◆ Job ◆
Return each of the records below word for word, changing nothing.

◆ Dataset excerpts ◆
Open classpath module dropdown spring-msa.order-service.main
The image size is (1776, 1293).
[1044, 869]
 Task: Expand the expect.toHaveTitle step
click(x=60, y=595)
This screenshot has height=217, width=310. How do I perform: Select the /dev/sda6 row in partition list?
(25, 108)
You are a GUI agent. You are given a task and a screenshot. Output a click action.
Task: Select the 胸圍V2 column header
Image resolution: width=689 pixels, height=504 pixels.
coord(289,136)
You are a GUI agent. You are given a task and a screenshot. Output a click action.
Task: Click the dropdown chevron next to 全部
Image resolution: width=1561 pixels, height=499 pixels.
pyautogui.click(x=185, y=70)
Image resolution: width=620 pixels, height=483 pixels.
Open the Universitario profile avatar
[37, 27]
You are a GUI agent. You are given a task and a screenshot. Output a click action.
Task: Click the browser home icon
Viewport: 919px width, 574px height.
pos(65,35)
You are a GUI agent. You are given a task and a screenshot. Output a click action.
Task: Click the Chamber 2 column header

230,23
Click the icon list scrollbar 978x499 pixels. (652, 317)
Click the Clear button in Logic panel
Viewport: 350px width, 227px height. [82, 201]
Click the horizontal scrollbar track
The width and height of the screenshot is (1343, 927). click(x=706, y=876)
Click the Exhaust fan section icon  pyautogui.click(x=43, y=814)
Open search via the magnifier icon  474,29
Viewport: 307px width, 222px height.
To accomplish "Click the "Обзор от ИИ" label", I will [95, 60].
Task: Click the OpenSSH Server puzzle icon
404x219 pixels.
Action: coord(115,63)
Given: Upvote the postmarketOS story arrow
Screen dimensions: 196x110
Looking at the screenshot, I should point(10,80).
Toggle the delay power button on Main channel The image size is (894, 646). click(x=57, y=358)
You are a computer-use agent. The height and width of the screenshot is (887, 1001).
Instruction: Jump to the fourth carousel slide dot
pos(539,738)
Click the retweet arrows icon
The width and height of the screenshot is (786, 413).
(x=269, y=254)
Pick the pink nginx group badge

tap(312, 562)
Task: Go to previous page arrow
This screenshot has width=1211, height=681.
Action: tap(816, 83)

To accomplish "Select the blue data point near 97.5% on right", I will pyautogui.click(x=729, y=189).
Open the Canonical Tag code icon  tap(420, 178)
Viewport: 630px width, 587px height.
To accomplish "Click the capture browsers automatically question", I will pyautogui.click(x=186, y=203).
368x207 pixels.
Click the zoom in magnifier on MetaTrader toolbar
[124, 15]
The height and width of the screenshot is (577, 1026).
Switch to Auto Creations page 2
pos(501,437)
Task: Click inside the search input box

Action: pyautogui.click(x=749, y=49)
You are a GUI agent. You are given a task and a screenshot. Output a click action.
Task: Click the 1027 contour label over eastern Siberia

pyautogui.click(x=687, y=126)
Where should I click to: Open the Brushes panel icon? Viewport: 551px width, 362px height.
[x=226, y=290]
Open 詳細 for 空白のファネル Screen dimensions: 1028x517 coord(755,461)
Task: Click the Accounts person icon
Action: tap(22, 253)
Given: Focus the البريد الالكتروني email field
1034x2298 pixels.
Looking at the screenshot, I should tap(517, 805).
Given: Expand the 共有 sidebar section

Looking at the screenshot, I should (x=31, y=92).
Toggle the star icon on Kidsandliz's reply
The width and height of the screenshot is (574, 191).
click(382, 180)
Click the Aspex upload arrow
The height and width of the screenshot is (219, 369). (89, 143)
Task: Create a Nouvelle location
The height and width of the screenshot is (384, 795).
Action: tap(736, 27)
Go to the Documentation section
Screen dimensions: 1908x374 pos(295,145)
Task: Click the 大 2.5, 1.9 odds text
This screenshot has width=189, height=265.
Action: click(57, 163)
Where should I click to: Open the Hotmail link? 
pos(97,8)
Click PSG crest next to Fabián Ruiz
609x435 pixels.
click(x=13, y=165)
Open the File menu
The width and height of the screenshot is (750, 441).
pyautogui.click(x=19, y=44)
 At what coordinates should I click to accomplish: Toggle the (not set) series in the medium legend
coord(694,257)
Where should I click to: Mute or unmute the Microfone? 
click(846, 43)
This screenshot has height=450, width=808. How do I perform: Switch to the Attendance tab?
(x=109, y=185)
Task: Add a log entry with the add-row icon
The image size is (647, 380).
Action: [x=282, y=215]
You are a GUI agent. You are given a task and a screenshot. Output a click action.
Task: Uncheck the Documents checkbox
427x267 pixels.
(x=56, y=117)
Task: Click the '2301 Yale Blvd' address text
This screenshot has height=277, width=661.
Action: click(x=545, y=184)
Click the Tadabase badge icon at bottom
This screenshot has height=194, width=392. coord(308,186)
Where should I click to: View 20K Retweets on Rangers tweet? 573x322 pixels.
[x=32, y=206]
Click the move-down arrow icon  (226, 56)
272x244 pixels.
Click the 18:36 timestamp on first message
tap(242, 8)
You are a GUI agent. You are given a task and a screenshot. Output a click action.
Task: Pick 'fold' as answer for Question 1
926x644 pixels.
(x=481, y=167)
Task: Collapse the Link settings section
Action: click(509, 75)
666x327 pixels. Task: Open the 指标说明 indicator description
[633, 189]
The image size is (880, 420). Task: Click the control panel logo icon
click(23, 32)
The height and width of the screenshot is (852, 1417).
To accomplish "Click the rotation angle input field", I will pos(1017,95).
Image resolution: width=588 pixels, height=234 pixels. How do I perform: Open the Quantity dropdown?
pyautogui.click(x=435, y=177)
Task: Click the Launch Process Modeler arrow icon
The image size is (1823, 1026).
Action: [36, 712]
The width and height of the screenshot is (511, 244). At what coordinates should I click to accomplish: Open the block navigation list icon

◆ Result ◆
Open classpath module dropdown spring-msa.order-service.main
The image size is (1776, 1293).
[1044, 869]
 Task: Expand the expect.toHaveTitle step
click(x=60, y=595)
This screenshot has height=217, width=310. How do I perform: Select the /dev/sda6 row in partition list?
(25, 108)
You are a GUI agent. You are given a task and a screenshot. Output a click action.
Task: Select the 胸圍V2 column header
Image resolution: width=689 pixels, height=504 pixels.
coord(289,136)
You are a GUI agent. You are given a task and a screenshot. Output a click action.
Task: Click the dropdown chevron next to 全部
Image resolution: width=1561 pixels, height=499 pixels.
pyautogui.click(x=185, y=70)
Image resolution: width=620 pixels, height=483 pixels.
Open the Universitario profile avatar
[37, 27]
You are a GUI agent. You are given a task and a screenshot. Output a click action.
Task: Click the browser home icon
Viewport: 919px width, 574px height.
pos(65,35)
You are a GUI agent. You are given a task and a screenshot. Output a click action.
Task: Click the Chamber 2 column header

230,23
Click the icon list scrollbar 978x499 pixels. (652, 317)
Click the Clear button in Logic panel
Viewport: 350px width, 227px height. [82, 201]
Click the horizontal scrollbar track
The width and height of the screenshot is (1343, 927). click(x=706, y=876)
Click the Exhaust fan section icon  pyautogui.click(x=43, y=814)
Open search via the magnifier icon  474,29
Viewport: 307px width, 222px height.
To accomplish "Click the "Обзор от ИИ" label", I will [95, 60].
Task: Click the OpenSSH Server puzzle icon
404x219 pixels.
Action: coord(115,63)
Given: Upvote the postmarketOS story arrow
Screen dimensions: 196x110
Looking at the screenshot, I should point(10,80).
Toggle the delay power button on Main channel The image size is (894, 646). click(x=57, y=358)
You are a computer-use agent. The height and width of the screenshot is (887, 1001).
Instruction: Jump to the fourth carousel slide dot
pos(539,738)
Click the retweet arrows icon
The width and height of the screenshot is (786, 413).
(x=269, y=254)
Pick the pink nginx group badge

tap(312, 562)
Task: Go to previous page arrow
This screenshot has width=1211, height=681.
Action: tap(816, 83)

To accomplish "Select the blue data point near 97.5% on right", I will pyautogui.click(x=729, y=189).
Open the Canonical Tag code icon  tap(420, 178)
Viewport: 630px width, 587px height.
To accomplish "Click the capture browsers automatically question", I will pyautogui.click(x=186, y=203).
368x207 pixels.
Click the zoom in magnifier on MetaTrader toolbar
[124, 15]
The height and width of the screenshot is (577, 1026).
Switch to Auto Creations page 2
pos(501,437)
Task: Click inside the search input box

Action: pyautogui.click(x=749, y=49)
You are a GUI agent. You are given a task and a screenshot. Output a click action.
Task: Click the 1027 contour label over eastern Siberia

pyautogui.click(x=687, y=126)
Where should I click to: Open the Brushes panel icon? Viewport: 551px width, 362px height.
[x=226, y=290]
Open 詳細 for 空白のファネル Screen dimensions: 1028x517 coord(755,461)
Task: Click the Accounts person icon
Action: tap(22, 253)
Given: Focus the البريد الالكتروني email field
1034x2298 pixels.
Looking at the screenshot, I should tap(517, 805).
Given: Expand the 共有 sidebar section

Looking at the screenshot, I should (x=31, y=92).
Toggle the star icon on Kidsandliz's reply
The width and height of the screenshot is (574, 191).
click(382, 180)
Click the Aspex upload arrow
The height and width of the screenshot is (219, 369). (89, 143)
Task: Create a Nouvelle location
The height and width of the screenshot is (384, 795).
Action: tap(736, 27)
Go to the Documentation section
Screen dimensions: 1908x374 pos(295,145)
Task: Click the 大 2.5, 1.9 odds text
This screenshot has width=189, height=265.
Action: click(57, 163)
Where should I click to: Open the Hotmail link? 
pos(97,8)
Click PSG crest next to Fabián Ruiz
609x435 pixels.
click(x=13, y=165)
Open the File menu
The width and height of the screenshot is (750, 441).
pyautogui.click(x=19, y=44)
 At what coordinates should I click to accomplish: Toggle the (not set) series in the medium legend
coord(694,257)
Where should I click to: Mute or unmute the Microfone? 
click(846, 43)
This screenshot has height=450, width=808. How do I perform: Switch to the Attendance tab?
(x=109, y=185)
Task: Add a log entry with the add-row icon
The image size is (647, 380).
Action: [x=282, y=215]
You are a GUI agent. You are given a task and a screenshot. Output a click action.
Task: Uncheck the Documents checkbox
427x267 pixels.
(x=56, y=117)
Task: Click the '2301 Yale Blvd' address text
This screenshot has height=277, width=661.
Action: click(x=545, y=184)
Click the Tadabase badge icon at bottom
This screenshot has height=194, width=392. coord(308,186)
Where should I click to: View 20K Retweets on Rangers tweet? 573x322 pixels.
[x=32, y=206]
Click the move-down arrow icon  (226, 56)
272x244 pixels.
Click the 18:36 timestamp on first message
tap(242, 8)
You are a GUI agent. You are given a task and a screenshot. Output a click action.
Task: Pick 'fold' as answer for Question 1
926x644 pixels.
(x=481, y=167)
Task: Collapse the Link settings section
Action: click(509, 75)
666x327 pixels. Task: Open the 指标说明 indicator description
[633, 189]
The image size is (880, 420). Task: Click the control panel logo icon
click(23, 32)
The height and width of the screenshot is (852, 1417).
To accomplish "Click the rotation angle input field", I will pos(1017,95).
Image resolution: width=588 pixels, height=234 pixels. How do I perform: Open the Quantity dropdown?
pyautogui.click(x=435, y=177)
Task: Click the Launch Process Modeler arrow icon
The image size is (1823, 1026).
Action: [36, 712]
The width and height of the screenshot is (511, 244). At what coordinates should I click to accomplish: Open the block navigation list icon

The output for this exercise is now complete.